__Data for analysis__
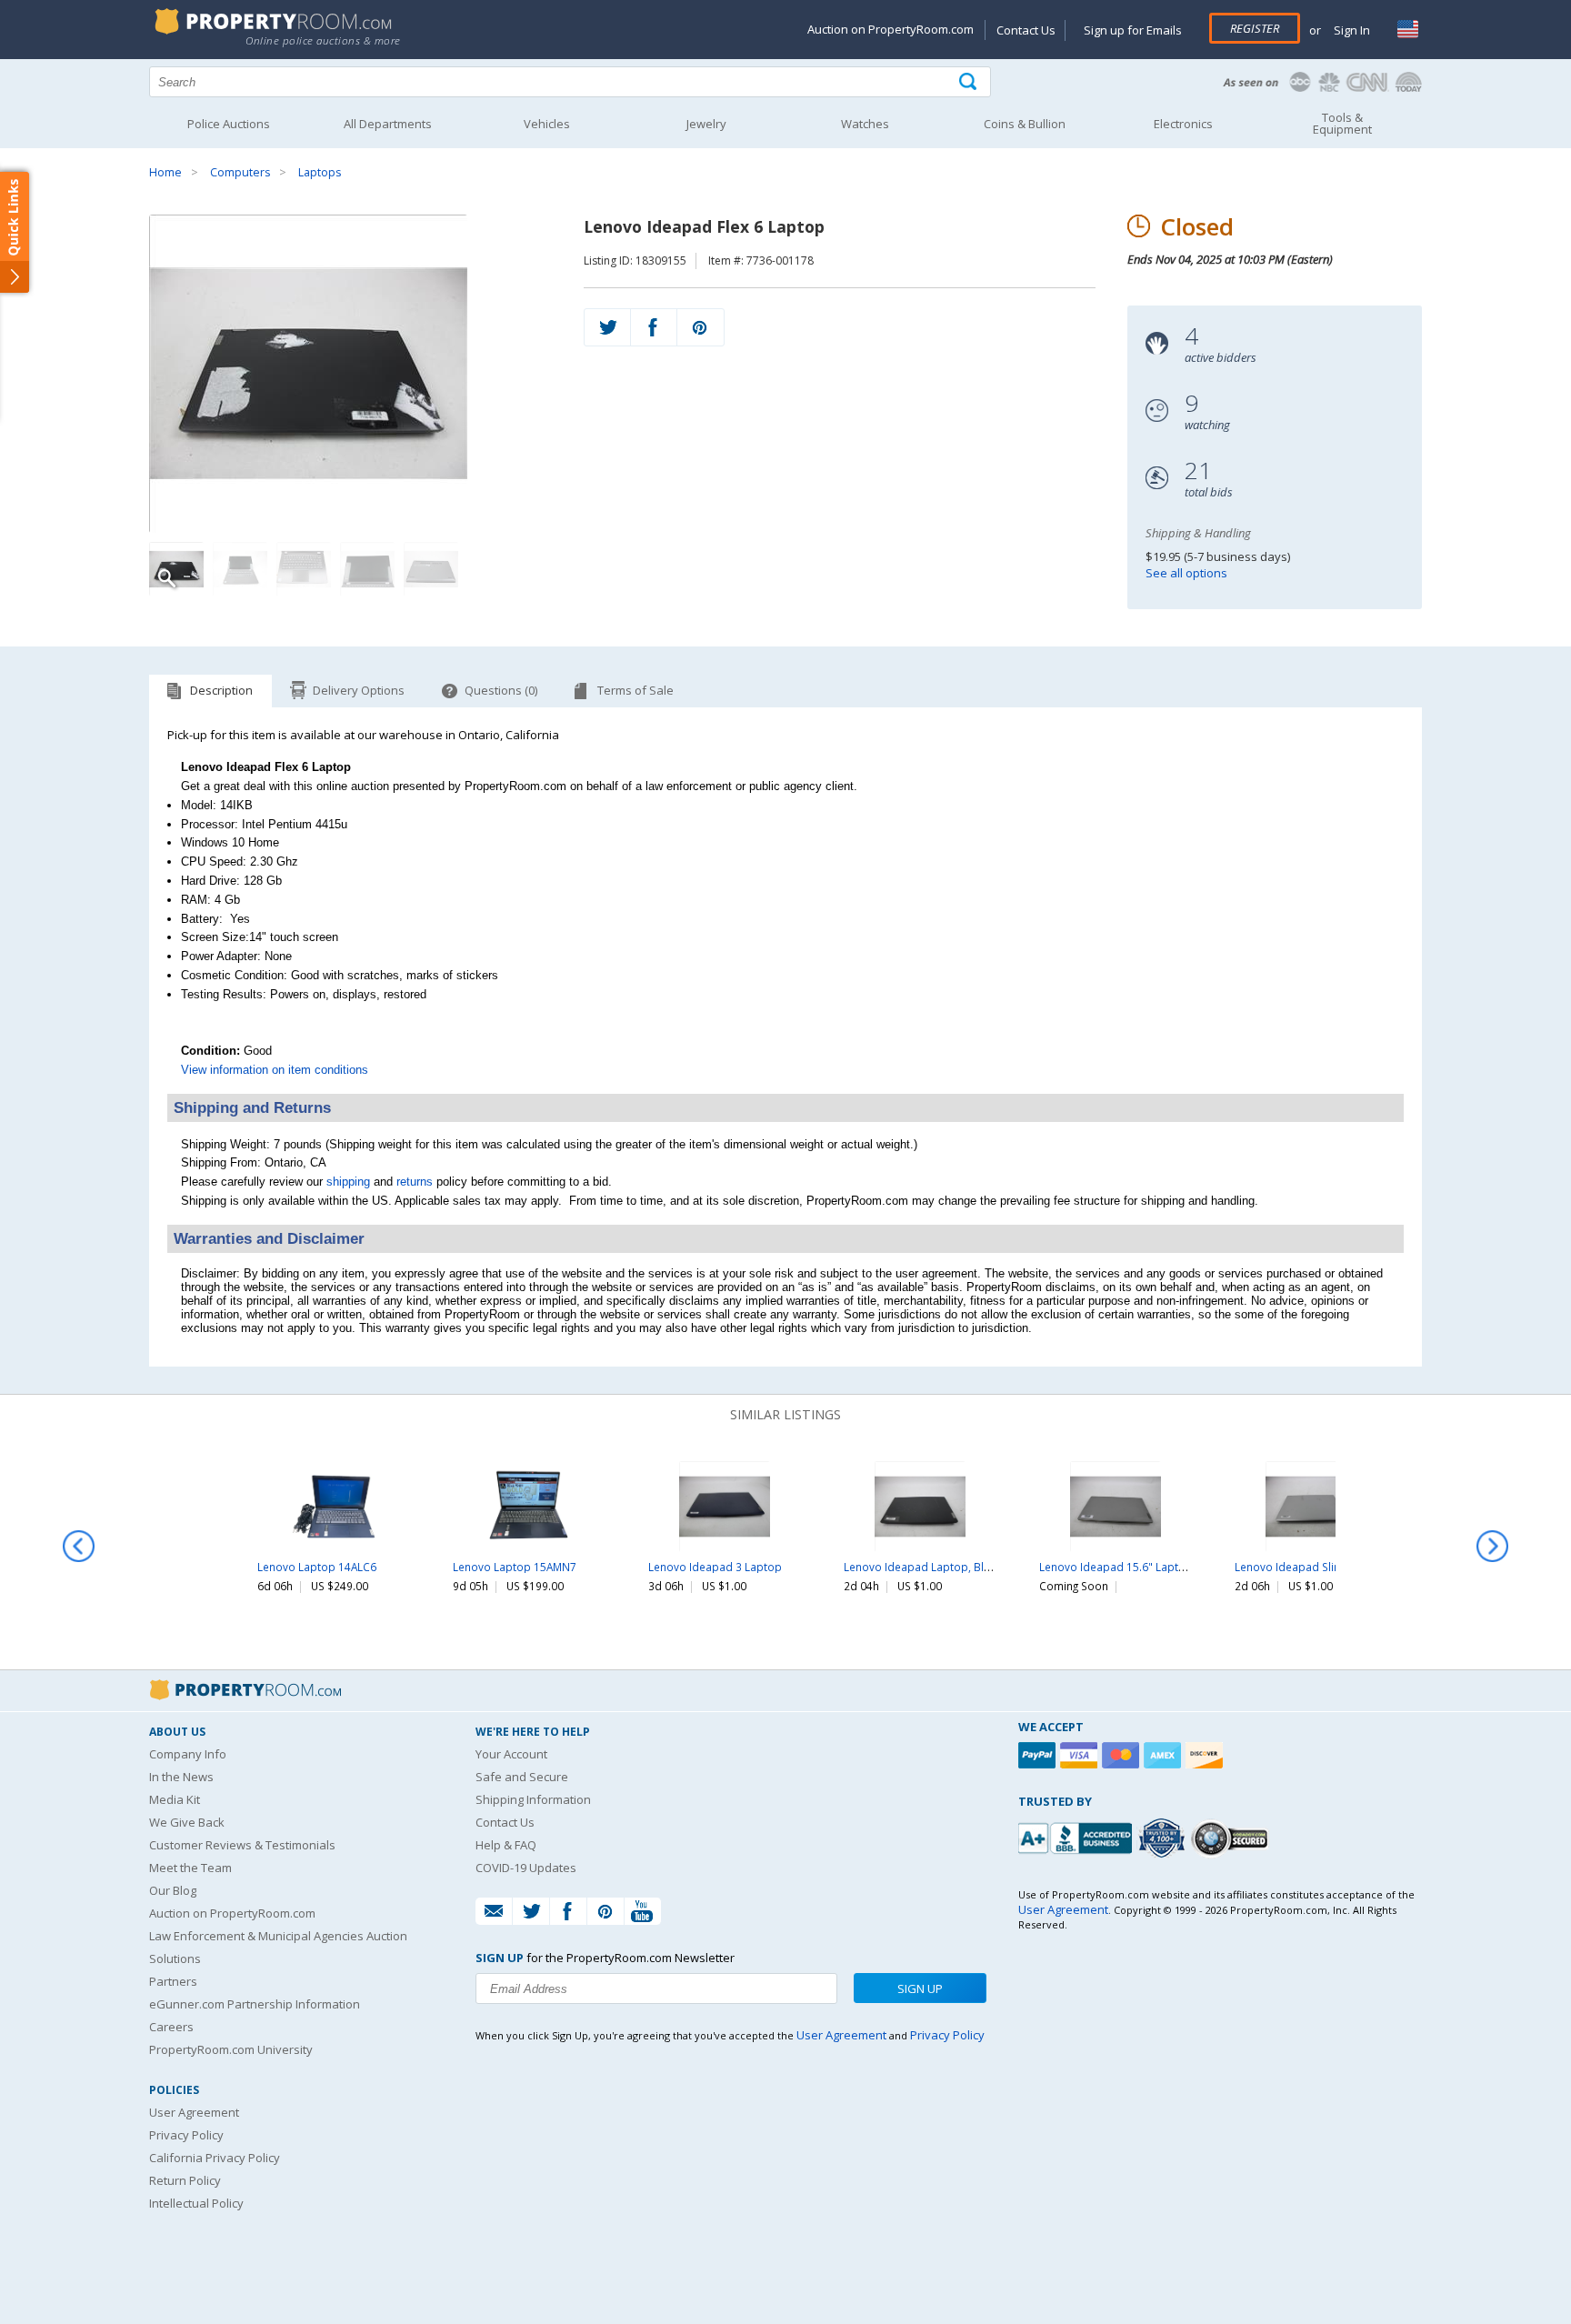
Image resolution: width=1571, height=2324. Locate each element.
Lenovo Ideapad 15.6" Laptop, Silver (1132, 1566)
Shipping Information (533, 1799)
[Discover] (1206, 1755)
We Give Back (187, 1822)
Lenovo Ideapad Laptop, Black (922, 1566)
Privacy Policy (186, 2135)
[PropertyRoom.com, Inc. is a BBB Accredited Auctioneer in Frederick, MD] (1077, 1836)
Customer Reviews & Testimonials (242, 1845)
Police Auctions (228, 123)
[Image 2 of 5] (240, 569)
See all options (1186, 573)
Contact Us (1026, 30)
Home (165, 172)
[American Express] (1165, 1755)
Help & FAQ (505, 1845)
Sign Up (920, 1988)
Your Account (511, 1754)
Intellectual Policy (196, 2203)
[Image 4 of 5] (367, 569)
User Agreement (194, 2112)
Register (1254, 28)
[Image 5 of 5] (431, 569)
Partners (173, 1981)
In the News (181, 1776)
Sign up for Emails (1133, 30)
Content (17, 231)
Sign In (1350, 30)
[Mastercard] (1123, 1755)
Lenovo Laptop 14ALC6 (316, 1566)
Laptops (319, 172)
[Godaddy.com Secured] (1232, 1838)
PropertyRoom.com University (231, 2049)
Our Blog (172, 1890)
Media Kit (174, 1799)
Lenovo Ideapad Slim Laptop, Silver (1326, 1566)
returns (414, 1181)
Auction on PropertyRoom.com (890, 29)
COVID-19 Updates (525, 1867)
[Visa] (1081, 1755)
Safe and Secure (521, 1776)
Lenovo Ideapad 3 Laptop (715, 1566)
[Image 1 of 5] (350, 374)
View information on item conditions (274, 1070)
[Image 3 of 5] (303, 569)
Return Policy (185, 2180)
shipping (348, 1181)
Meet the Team (190, 1867)
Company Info (187, 1754)
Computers (240, 172)
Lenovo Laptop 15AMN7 (514, 1566)
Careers (171, 2026)
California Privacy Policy (214, 2157)
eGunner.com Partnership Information (254, 2004)
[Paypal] (1039, 1755)
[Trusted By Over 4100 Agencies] (1163, 1838)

__Description of the task__
Could you return every line from the entries above in which the string "Lenovo" occurs?

__Solution for this problem__
Lenovo Ideapad 15.6" Laptop, Silver (1132, 1566)
Lenovo Ideapad Laptop, Black (922, 1566)
Lenovo Laptop 14ALC6 (316, 1566)
Lenovo Ideapad Slim Laptop, Silver (1326, 1566)
Lenovo Ideapad 3 Laptop (715, 1566)
Lenovo Laptop 15AMN7 (514, 1566)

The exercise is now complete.